Tags linux kernel, numa, virtualization

Non Uniform Memory Architecture is kind of a dry subject for most. Where a bit of code or data sits in processor cache is of little importance to the average user, unless you become interested in things like virtualization (which seeks to maximize the utilization of that cache and slams face first into the issue ) or you're interested in performance testing, in which case squeezing every extra productive cycle out of the hardware becomes a pressing concern. I happen to be interested in both, so when Linus Torvalds decided to address the question at the opportunity of the release of his 4.0 candidate 5 kernel, I took notice.

Quote:

I'm still trying to think about the NUMA balancing performance regression. It may not be a show-stopper, but it's annoying, and I want it fixed. We'll get it, I'm sure.

What irks our hero is a question as old as recorded history. The area surrounding the center of power (the Capital of an Empire or the core of a processor) becomes very crowded, very quickly.

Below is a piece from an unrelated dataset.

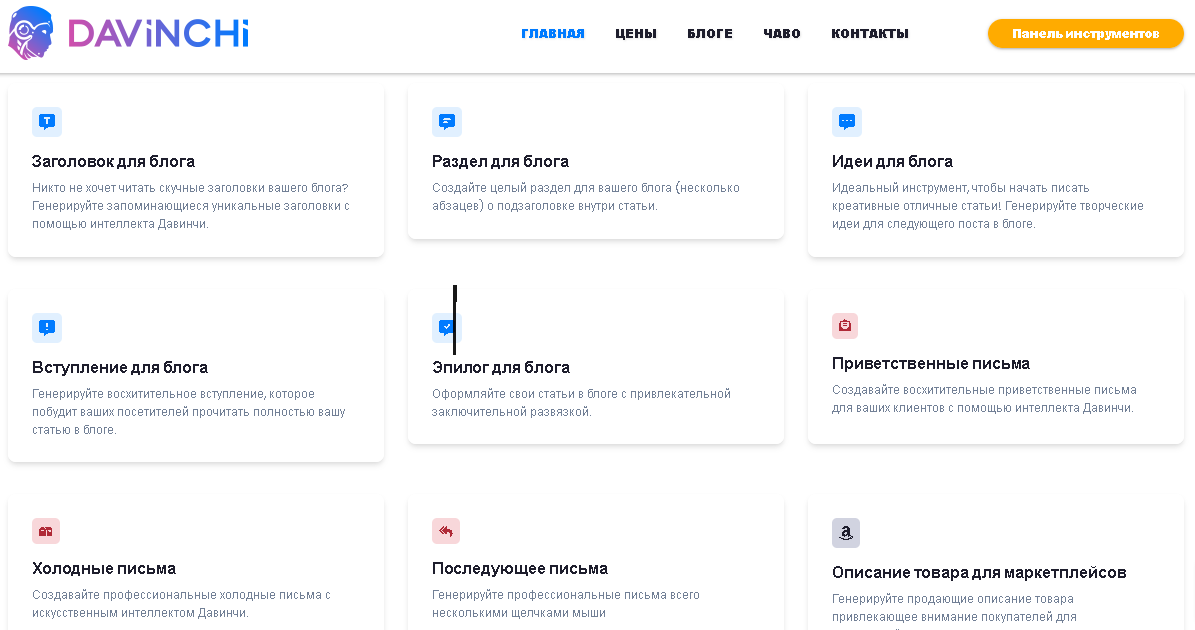Click the Amazon marketplace description icon
1195x630 pixels.
click(846, 533)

Beyond the assorted hangers on and sycophants (veritable pages waiting to be flushed) there are the useful folk who make the Empire (or processor) function (hewers of wood, drawers of water, mutex variables, shared memory pages and what not.).
Getting rid of the hangers on is a matter of constant pruning, however no matter how you prune, you can't get all the useful folk close enough to the Emperor (or processor) so that efficient communication becomes possible. As result, delays and inefficiencies creep into the system (latency).
So you build roads, or cross chip interconnect technology (kinda up to you) to speed the transfer of instructions and data between the Capital and the provinces (or the processor and non-contiguous cache memory) however you then have to hire horsemen (or build on chip controllers) to manage the roads. The horsemen themselves are an inefficiency, cross chip interconnect technology even more so since nothing beats having the guy you need right there beside the throne at the exact moment you need him (optimal cache allocation).
My guess would be, Dr. Torvalds is looking to strike a balance in the short term as he waits for the chip manufacturers to design a provincial Seneschal for the outer reaches of the cache memory. After all, that's what all the cool Emperors eventually did, more or less.

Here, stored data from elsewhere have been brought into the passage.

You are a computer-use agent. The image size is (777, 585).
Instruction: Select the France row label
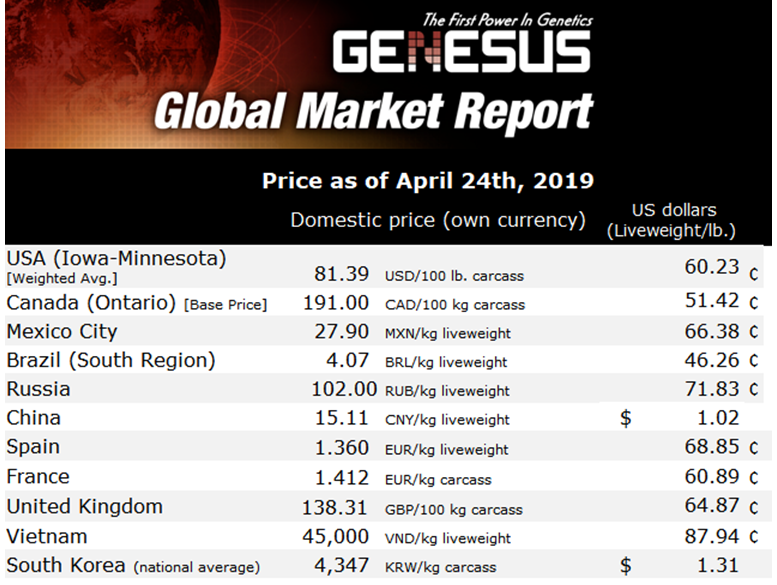pyautogui.click(x=38, y=476)
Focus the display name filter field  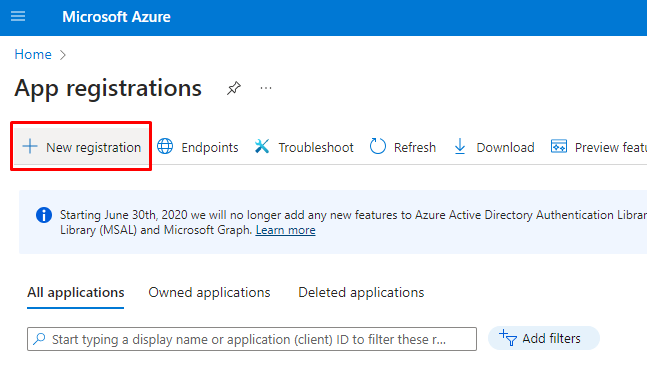tap(252, 339)
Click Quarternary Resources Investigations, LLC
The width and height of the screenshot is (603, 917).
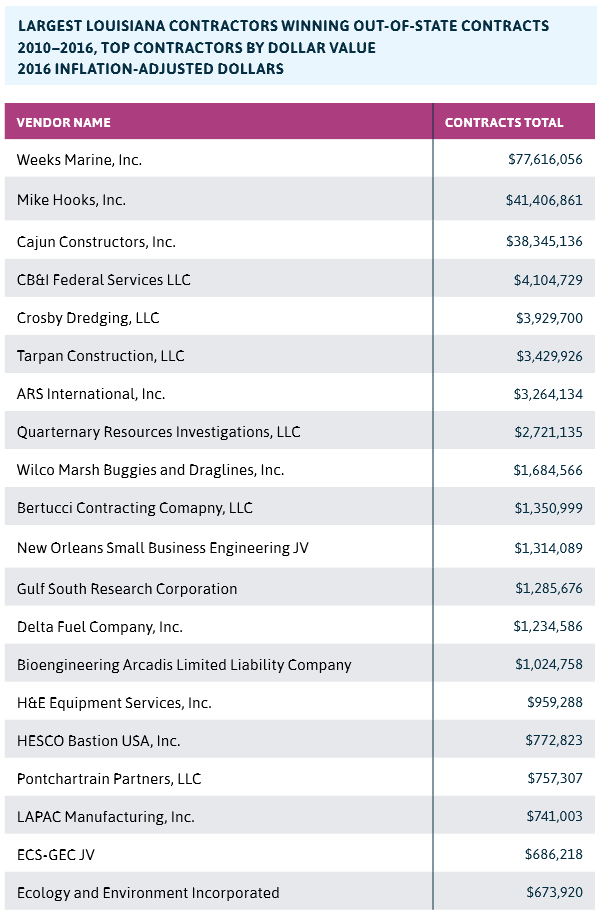coord(158,432)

Posted in Virtualization Platforms, NUMA, Kernel

Views 3048 Comments 6

« Prev Main Next »

Total Comments 6

Comments

I thought the issue surrounded the idea of numerous empires (CPUs), each with workers (data in RAM), that need to perform work at a given capital (CPU cache). Everything is happy when the workers are close to the Capitals that need their services, however, when a remote capital has need of wood choppers, and all of the wood choppers take days to get there, it is a performance hit. My understanding is that Linus designed the Linux kernel to relocate workers by predicting what capitals would need them, but no prediction algorithm is 100% accurate.

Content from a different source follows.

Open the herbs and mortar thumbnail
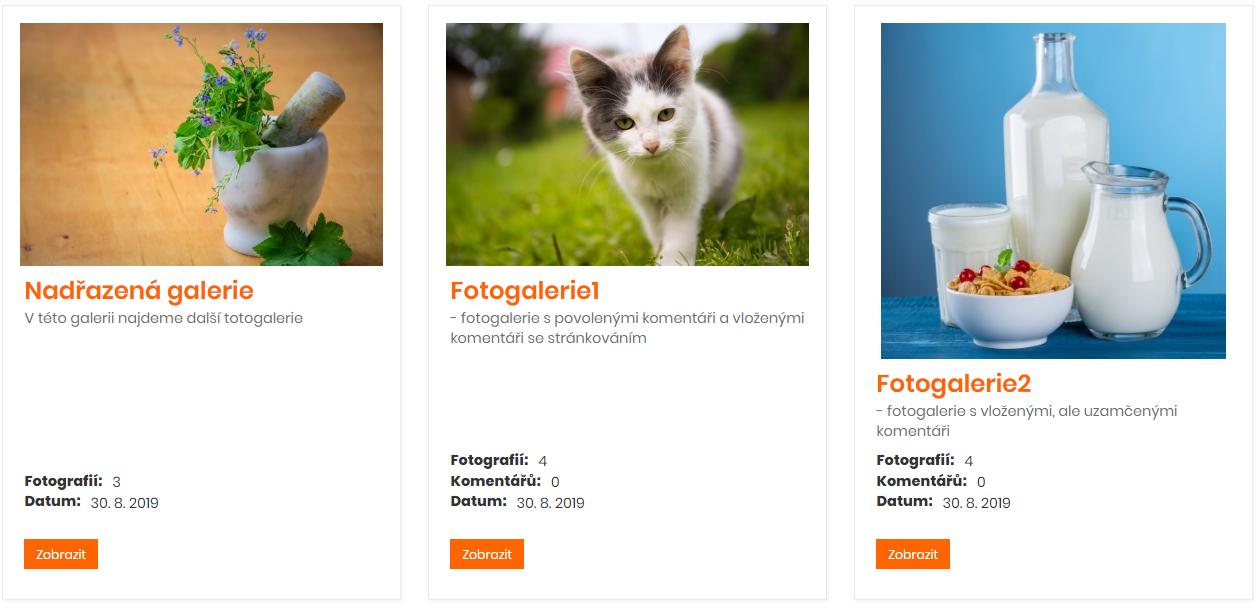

Or perhaps Linus was talking about the deeper problem that NUMA attempts to solve, that being multi-CPU RAM access. If all CPUs are on a common bus, only one can effectively use the bus at a given time, potentially starving all other CPUs. NUMA gives each processor its own memory, but when CPUs need to access each others memory there are hits to access times. A workload such as a database would suffer (and then tend to suffer performance hits on NUMA) because each CPU could possibly be working on a given section of RAM at a given time. Workloads like Virtualization, where it is possible to lock VMs to CPUs, could benefit from NUMA moreso than massive databases (Unless the databases are specifically designed to take advantage of a NUMA architecture).

I could be completely off my rocker (and it wouldn't surprise me if I were), but that was my understanding of NUMA last I dealt with it.

Posted 03-27-2015 at 07:38 PM by rocket357 rocket357 is offline

That's true, Rocket, except we're talking about shared pages (shmem) when we're talking about NUMA. That's cache memory (L1/L2), not RAM. The issues surrounding NUMA and scheduling deal more with migration of the shared pages between individual processors cache and the threads that are attempting to access them which don't always migrate with them, creating the latency issues.
Your second paragraph is dead on, btw, except we're just talking about cache, when you access pages in excess of the cache capacity, you're past anything that can be fixed through scheduling (it becomes entirely a bus issue since all locations in RAM are equally distant). Other than that, Kudos.
A kinda detailed discussion of this problem

You can NUMA pin a process to a memory location and/or processor, however that makes the linux scheduler less efficient, not more so (giving one set of subjects special access to the Emperor is how revolts and resource choking occur).
I picked up an ancient dual Xeon processor Poweredge server for some magic beans. I'm a long way from getting it ready for this kind of testing, (it's just sitting there looking at me with that "fix me" expression on it's face) but I hope to make some progress over the weekend on it. I'll be asking a lot of questions on the threads (no doubt) and maybe posting some testing results on here. I hope we get a chance to speak again on this subject.
Thanks for the comment, always a pleasure talking with you.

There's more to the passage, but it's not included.